* [TRECHO EXTRAÍDO]
╔══
Aquele 1º de abril, eu vivi – Por Trajano Jardim

O artigo abaixo foi escrito vice-presidente do Sinproep-DF, Trajano Jardim, integrante da Comissão da Verdade dos Trabalhadores em Educação do Setor Privado de Ensino, instaurada pela Contee. É um testemunho vivo do que há 60 anos. O golpe de 1º de abril de 1964, não pode jamais se repetir.

Trajano Jardim

Nos dias que antecederam o 1º de abril (de 1964), a agitação deixava todos dirigentes sindicais e políticos tensos. O comício da Central do Brasil, de 13 de março, criara um misto de confiança e ao mesmo tempo de preocupação sobre que rumo o País tomaria. Cada setor da sociedade tinha uma avaliação particular de qual seria o caminho. A imprensa corporativa, como sempre, semeavam provocações e boatos sacudiam os noticiários dos jornais, do rádio e da televisão, que nessa época ainda engatinhava.  O Comando Geral dos Trabalhadores (CGT), de há muito, vinha se reunindo com regularidade, com o objetivo de avaliar a situação e organizar a resistência ao golpe que, na opinião de vários diigentes, “estava em marcha”.
╚══
* [TAREFAS A REALIZAR]
1. Por favor, traduza para o inglês esta frase do depoimento sobre o golpe de 1964: "Cada setor da sociedade tinha uma avaliação particular de qual seria o caminho."
2. Escreva um parágrafo que dê sequência ao depoimento sobre o golpe de 1964, começando logo após a última frase apresentada.
Os registros não têm relação com o depoimento sobre o golpe de 1964.

Parte de um arquivo de dados:
╔══
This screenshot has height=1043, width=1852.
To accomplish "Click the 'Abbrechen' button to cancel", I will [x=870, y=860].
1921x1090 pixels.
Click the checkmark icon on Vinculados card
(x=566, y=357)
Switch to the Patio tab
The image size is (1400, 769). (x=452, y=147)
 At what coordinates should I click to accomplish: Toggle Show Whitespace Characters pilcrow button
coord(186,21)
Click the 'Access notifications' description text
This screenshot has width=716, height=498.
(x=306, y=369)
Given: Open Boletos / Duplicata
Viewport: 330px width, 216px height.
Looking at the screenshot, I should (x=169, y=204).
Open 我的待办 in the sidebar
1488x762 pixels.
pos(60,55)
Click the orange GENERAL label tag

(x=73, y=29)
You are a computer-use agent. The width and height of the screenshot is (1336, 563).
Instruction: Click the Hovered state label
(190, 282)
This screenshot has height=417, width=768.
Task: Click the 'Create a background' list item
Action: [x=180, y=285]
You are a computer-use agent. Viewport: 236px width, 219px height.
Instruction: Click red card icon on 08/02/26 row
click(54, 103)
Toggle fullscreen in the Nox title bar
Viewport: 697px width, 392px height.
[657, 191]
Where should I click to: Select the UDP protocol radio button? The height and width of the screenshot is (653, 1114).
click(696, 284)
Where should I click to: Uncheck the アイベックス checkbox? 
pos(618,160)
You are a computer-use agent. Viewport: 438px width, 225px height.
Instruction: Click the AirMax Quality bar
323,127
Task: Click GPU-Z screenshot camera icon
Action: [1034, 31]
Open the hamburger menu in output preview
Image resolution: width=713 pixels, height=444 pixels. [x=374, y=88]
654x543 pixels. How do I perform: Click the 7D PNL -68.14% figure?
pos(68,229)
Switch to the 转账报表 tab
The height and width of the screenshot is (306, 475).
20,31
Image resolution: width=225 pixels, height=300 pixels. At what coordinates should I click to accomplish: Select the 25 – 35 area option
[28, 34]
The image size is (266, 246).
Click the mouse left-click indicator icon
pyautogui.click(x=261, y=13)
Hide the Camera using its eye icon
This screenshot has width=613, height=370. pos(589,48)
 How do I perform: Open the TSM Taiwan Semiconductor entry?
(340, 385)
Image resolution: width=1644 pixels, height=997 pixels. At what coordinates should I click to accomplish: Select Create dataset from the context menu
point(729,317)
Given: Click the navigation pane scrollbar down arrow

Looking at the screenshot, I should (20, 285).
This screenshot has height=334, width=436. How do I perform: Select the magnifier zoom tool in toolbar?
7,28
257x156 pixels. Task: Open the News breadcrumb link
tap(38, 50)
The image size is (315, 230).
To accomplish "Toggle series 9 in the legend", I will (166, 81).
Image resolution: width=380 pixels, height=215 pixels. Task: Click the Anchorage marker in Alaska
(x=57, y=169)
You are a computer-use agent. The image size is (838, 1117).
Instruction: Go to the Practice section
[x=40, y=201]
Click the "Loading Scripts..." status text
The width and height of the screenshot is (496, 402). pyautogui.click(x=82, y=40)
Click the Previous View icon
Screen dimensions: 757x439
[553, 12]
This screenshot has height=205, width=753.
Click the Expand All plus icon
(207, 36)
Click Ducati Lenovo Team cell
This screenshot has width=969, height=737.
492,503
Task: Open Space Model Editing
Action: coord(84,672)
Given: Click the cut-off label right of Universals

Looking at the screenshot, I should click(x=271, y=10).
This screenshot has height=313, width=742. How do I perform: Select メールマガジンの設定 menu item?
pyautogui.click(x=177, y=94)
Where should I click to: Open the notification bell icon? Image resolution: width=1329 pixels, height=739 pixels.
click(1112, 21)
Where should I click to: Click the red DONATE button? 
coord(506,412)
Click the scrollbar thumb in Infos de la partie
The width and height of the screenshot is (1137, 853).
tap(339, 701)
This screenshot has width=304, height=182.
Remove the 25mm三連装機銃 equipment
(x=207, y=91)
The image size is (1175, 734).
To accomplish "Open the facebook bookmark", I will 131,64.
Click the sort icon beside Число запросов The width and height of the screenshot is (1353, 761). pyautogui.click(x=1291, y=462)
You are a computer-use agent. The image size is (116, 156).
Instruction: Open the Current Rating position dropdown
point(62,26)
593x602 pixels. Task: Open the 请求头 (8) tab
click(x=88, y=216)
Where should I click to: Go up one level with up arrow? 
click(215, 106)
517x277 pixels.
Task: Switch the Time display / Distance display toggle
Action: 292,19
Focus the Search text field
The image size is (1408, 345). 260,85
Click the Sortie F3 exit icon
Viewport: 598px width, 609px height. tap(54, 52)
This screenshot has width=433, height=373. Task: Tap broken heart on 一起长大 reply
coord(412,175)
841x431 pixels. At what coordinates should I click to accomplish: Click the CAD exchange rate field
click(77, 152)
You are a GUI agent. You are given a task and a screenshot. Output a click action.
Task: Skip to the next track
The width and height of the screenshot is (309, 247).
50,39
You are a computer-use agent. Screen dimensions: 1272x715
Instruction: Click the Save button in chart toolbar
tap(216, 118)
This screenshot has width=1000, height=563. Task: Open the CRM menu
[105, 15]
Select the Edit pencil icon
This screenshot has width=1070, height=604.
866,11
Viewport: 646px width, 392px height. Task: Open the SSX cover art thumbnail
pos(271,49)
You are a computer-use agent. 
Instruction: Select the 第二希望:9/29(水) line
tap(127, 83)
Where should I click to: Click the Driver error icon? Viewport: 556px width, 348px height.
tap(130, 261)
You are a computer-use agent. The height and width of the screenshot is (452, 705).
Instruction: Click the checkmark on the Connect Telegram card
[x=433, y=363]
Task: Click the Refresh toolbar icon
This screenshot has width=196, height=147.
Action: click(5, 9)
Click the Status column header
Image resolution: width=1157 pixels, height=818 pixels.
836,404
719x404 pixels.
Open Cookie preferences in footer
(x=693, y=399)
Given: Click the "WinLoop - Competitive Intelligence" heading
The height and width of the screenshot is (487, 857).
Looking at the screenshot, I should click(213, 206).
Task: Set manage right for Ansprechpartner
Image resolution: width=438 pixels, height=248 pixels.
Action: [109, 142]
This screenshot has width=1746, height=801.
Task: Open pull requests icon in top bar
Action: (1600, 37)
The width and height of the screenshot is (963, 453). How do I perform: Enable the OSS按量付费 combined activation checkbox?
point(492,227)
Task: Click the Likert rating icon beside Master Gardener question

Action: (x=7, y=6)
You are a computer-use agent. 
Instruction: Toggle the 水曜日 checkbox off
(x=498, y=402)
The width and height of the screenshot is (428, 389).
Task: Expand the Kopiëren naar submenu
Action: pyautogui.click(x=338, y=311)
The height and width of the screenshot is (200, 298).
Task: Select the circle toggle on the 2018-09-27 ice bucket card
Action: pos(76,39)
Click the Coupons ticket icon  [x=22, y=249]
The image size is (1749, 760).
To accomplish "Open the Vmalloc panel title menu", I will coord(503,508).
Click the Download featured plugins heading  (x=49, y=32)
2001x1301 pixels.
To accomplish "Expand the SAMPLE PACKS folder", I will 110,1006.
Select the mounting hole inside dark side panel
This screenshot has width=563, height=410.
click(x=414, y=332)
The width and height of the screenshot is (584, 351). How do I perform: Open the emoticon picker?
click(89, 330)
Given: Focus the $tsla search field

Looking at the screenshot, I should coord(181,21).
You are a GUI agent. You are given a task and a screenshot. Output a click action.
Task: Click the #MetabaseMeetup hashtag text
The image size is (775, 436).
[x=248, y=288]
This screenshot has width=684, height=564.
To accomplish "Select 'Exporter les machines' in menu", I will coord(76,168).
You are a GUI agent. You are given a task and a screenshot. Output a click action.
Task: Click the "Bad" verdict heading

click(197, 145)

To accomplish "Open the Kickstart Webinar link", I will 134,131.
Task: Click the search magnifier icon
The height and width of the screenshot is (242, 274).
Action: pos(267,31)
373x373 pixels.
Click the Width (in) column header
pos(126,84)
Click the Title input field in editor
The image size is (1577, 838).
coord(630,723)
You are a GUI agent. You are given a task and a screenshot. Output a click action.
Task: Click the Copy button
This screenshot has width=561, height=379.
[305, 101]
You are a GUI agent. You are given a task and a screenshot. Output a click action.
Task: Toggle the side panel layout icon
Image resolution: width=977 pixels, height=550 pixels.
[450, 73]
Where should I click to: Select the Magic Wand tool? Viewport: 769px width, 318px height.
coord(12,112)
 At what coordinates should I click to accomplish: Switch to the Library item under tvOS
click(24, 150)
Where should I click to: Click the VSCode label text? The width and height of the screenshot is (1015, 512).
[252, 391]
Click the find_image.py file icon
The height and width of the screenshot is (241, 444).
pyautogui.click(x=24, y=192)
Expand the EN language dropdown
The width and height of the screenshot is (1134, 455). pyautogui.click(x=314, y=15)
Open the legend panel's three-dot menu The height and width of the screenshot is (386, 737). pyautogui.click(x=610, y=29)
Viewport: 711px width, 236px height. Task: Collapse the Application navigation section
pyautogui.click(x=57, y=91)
╚══
* [RESPOSTAS ÀS TAREFAS]
1. Each sector of society had its own assessment of which path would be taken.

2.
Na sede da Confederação Nacional dos Trabalhadores na Indústria (CNTI), a maior organização laboral da América Latina, o entra e sai era constante. A cada minuto chegava nova informação sobre a situação. Os dirigentes do CGT, o portuário Osvaldo Pacheco, os tecelões Clodesmidt Riani, e Hércules Correia, o marceneiro Roberto Morena, o metalúrgico Benedito Cerqueira e o ferroviário e deputado federal Batistinha, estavam em contato permanente com o comitê de crise formado pelos partidos políticos e pela Frente Parlamentares Nacionalistas e representantes do governo, com o objetivo de se informar sobre o andamento da crise.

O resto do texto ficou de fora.